BUENOS AIRES – After a period when South American regimes seemed untouchable, the forces of opposition have revived in Argentina, Brazil, and Venezuela.
Up until a few months ago, South American presidents seemed invincible. They were reelected automatically. If someone faced a term limit, a successor would be designated who would later achieve a crushing, electoral victory. The opposition would be left disheartened and fragmented. As a result, the Argentinian “radicals,” Brazilian “tucanos,” and Venezuelan “escualidos” (nicknames given to the opposition movements) all shared the same fate: political impotence and electoral defeat.
Then, all of a sudden, something changed. Today in Argentina, supporters of President Cristina Kirchner have not found a suitable candidate to succeed her. In Brazil, the Workers’ Party has threatened President Dilma Rousseff with dusting off former President Lula’s candidacy in order to reverse the economic slowdown. In Venezuela, polls show Henrique Capriles gaining ground over President Nicolas Maduro just weeks after having narrowly lost the election.
What happened?
There are three possible answers: a deterioration in governmental management, a stronger opposition strategy, or a change in the international context.
In all three countries, the situation has worsened. Simultaneously, after a decade of high growth and overcoming the global crisis of 2009, the economy slowed down last year and now tends towards stagnation.
In Brazil, they speak ironically of the “pibinho” (“little GDP”) referring to the minute increase in gross domestic product, which clawed 0.9% in 2012. In Argentina, investment and consumption are receding. In Venezuela, the revolution has to import tons of toilet paper. At the same time, inflation exceeded 6.5% in Brazil and reached 30% in the other two countries.

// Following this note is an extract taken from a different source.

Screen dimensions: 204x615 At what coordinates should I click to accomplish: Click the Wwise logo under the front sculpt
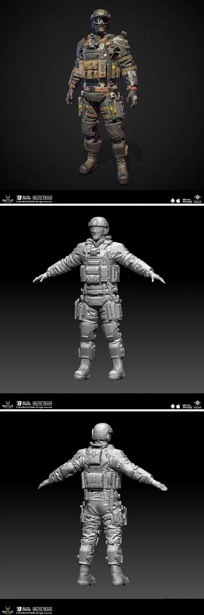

Meanwhile, the oppositions’ strategies have improved. In all three countries, the government cornered the opposition labeling it “neoliberal” and denigrating its legacy. Neither the Argentinian radicals nor the Brazilian social-democrats nor Venezuelan civil society were comfortable in this corner. A generational change and the emergence of leaders like Ernesto Sanz, Aecio Neves, and Henrique Capriles helped change the political landscape.

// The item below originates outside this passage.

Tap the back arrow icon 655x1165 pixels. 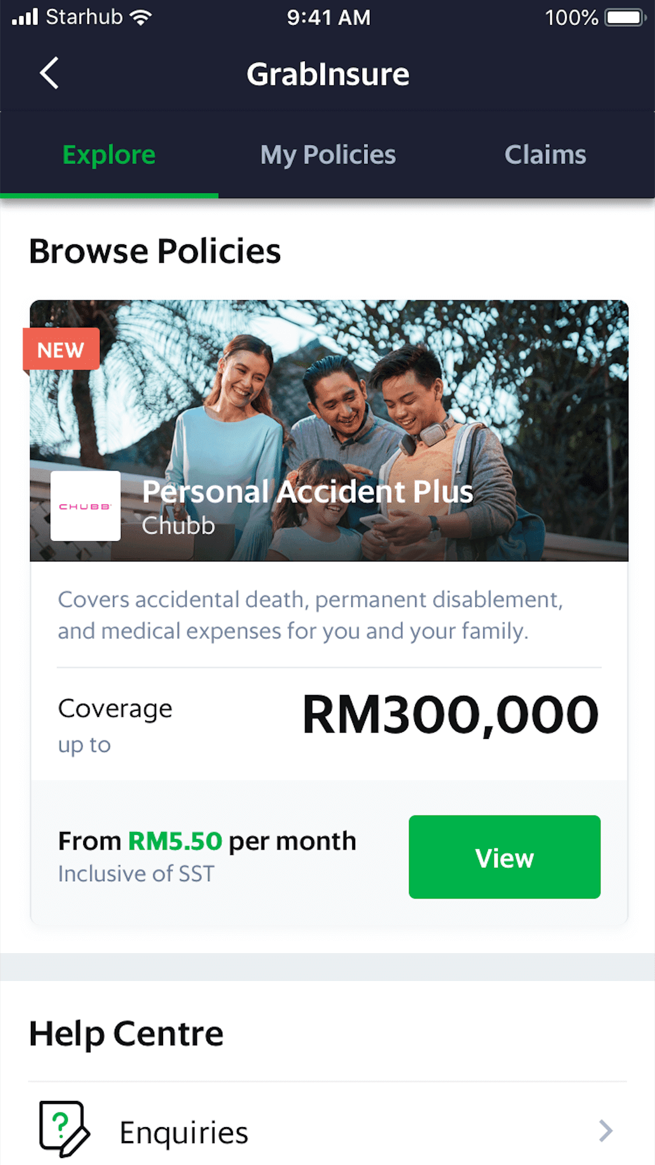click(x=49, y=73)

Favorable conditions for reelection have run out
It remains to be seen whether Sanz and Neves will achieve Capriles’ feat. He managed to bring most of the opposition together in order to establish himself as a viable alternative.
In Argentina, the Radical Civic Union has been building strong political alliances in big provinces such as Cordoba, Santa Fe, and Mendoza, but it still runs third in Buenos Aires behind Peronist alternatives.
In Brazil, Fernando Henrique Cardoso’s Brazilian Social Democracy Party must manage two conflicts. First, it must handle a process of succession in which the founding generation faces the renewing one. Second, in terms of ideology, the leadership’s progressivism has to work with a conservative electoral base.
In Venezuela, the political scene is clearer. If, as allowed by the constitution, a recall referendum – to determine whether Maduro should stay in office – took place in the near future, Maduro would lose his seat to Capriles.
The third explanation ignores both the government and the opposition while focusing on the international context. In a recent study, Brazilian political scientists Daniela Campello from Princeton University and Cesar Zucco from Rutgers University analyzed international determinants of presidential performance in Latin America. In their paper, entitled Merit or Luck, they identified the determining factors when it comes to predicting presidential success. They came to a distressing conclusion: in Latin America, voters reward or punish their presidents for reasons beyond governmental management.
The study reveals that it is possible to predict presidential success without resorting to domestic economic factors, but only based on the price of commodities and international interest rates. Thus, if projections for European recession and waning Chinese growth are confirmed, favorable conditions for reelection from the past decade in South America will have run out.
The return of political will was convincing while the tailwind lasted. However, the region still navigates with the wind in its favor, for now. It is crossing a grey area, a period of transition charged with uncertainty in which political virtue has its chance. For governments, the challenge is to maintain the support of vulnerable sectors without jeopardizing the macroeconomic stability. For the opposition, the challenge is to unite the troops and, above all, offer a credible programatic alternative. The race is on.